The one book which Colonel Desmit never permitted anybody else to
keep or see was the register of his slaves. He had invented for
himself an elaborate system by which in a moment he could ascertain
every element of the value of each of his more than a thousand slaves
at the date of his last visitation or report. When an overseer was
put in charge of a plantation he was given a list of the slaves
assigned to it, by name and number, and was required to report
every month the condition of each slave during the month previous,
as to health and temper, and also the labor in which the same had
been employed each day.

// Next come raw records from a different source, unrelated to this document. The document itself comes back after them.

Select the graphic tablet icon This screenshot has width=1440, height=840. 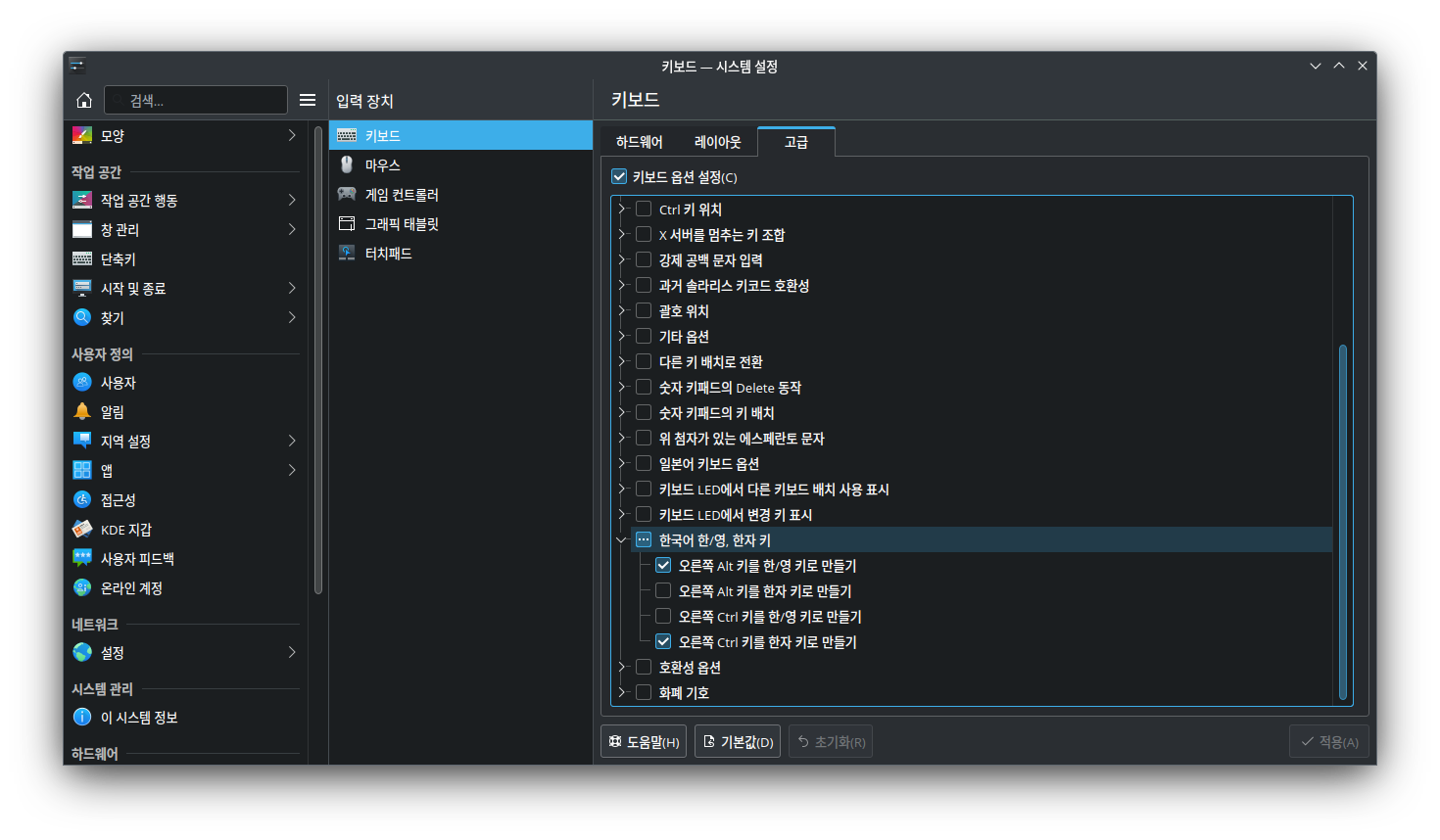[347, 223]
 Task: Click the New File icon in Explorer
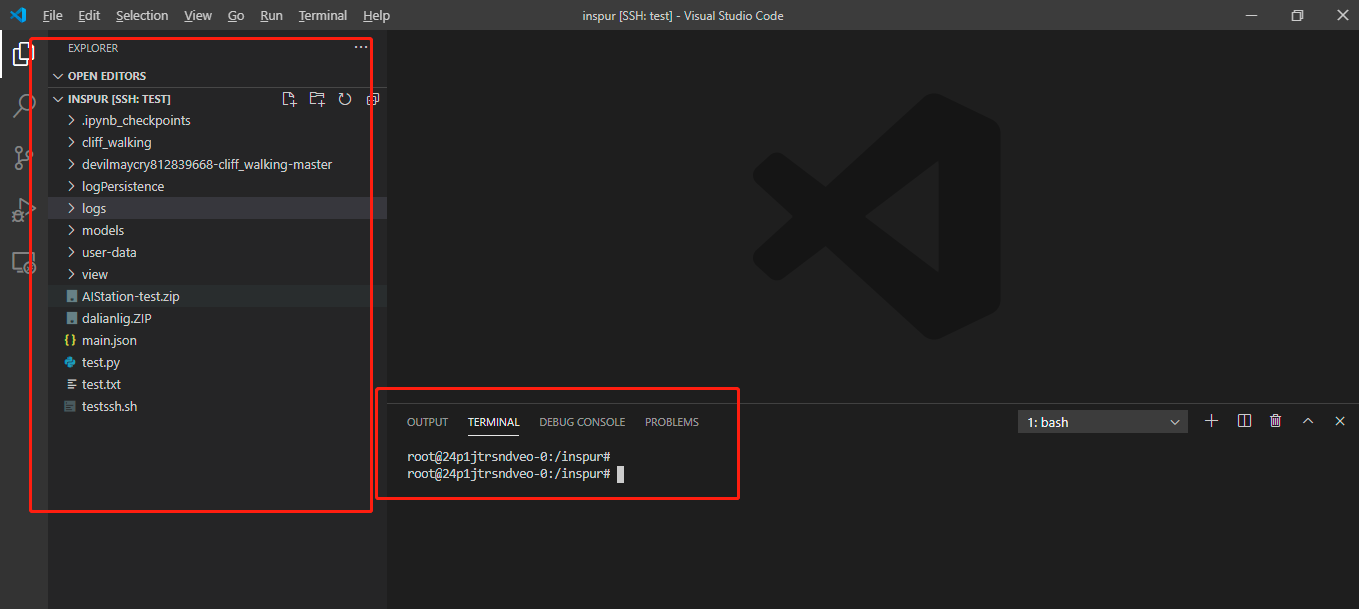point(289,99)
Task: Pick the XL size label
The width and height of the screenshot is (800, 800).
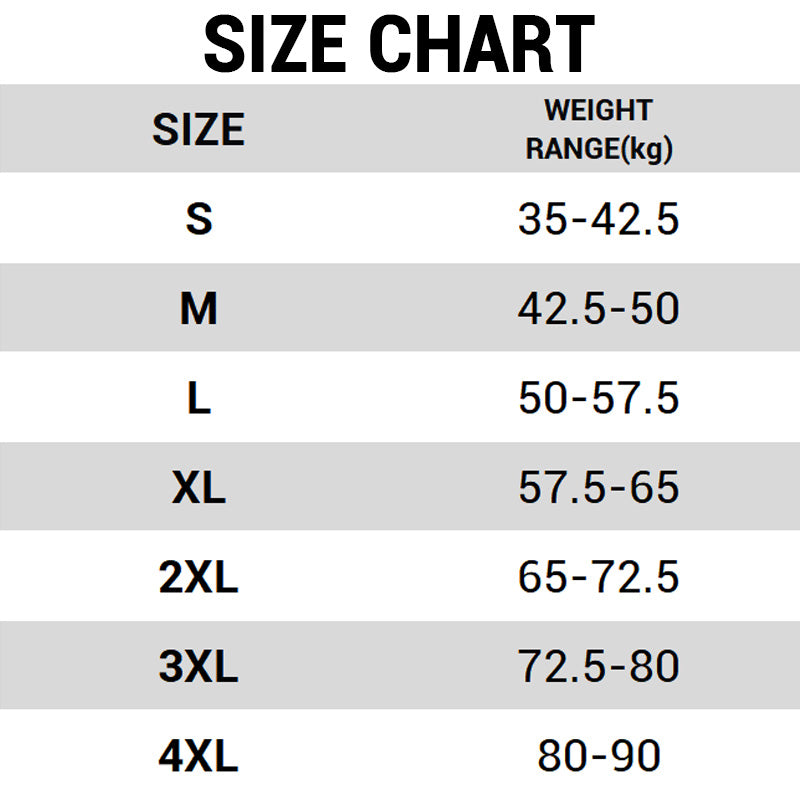Action: point(199,488)
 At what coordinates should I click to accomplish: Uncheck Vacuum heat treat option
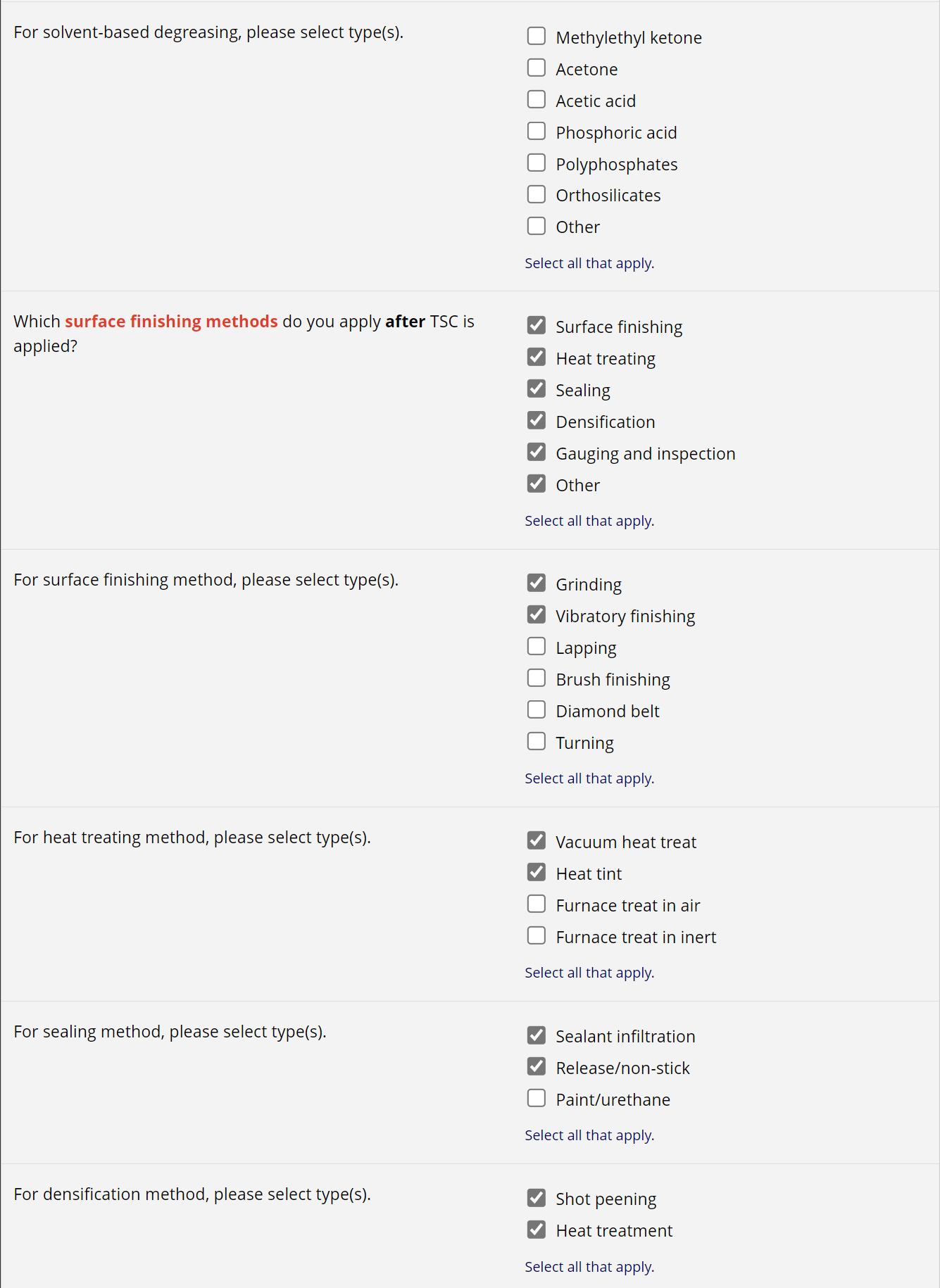(x=537, y=841)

It was only as to the condition of the slaves
that the owner gave explicit directions to his head-men. "Mighty
few people know how to take care of a nigger," he was wont to say;
and as he made the race a study and looked to them for his profits,
he was attentive to their condition.

Among the requirements of his system was one that each slave born
upon his plantations should be named only by himself; and this was
done only on personal inspection. Upon a visit to a plantation,
therefore, one of his special duties always was to inspect, name,
and register all slave children who had been born to his estate
since his previous visitation.

It was in the summer of 1840 that a traveler drove into the grove
in front of the house at Knapp-of-Reeds, in the middle of a June
afternoon, and uttered the usual halloo. He was answered after a
moment's delay by a colored woman, who came out from the kitchen
and exclaimed,

"Who's dah?"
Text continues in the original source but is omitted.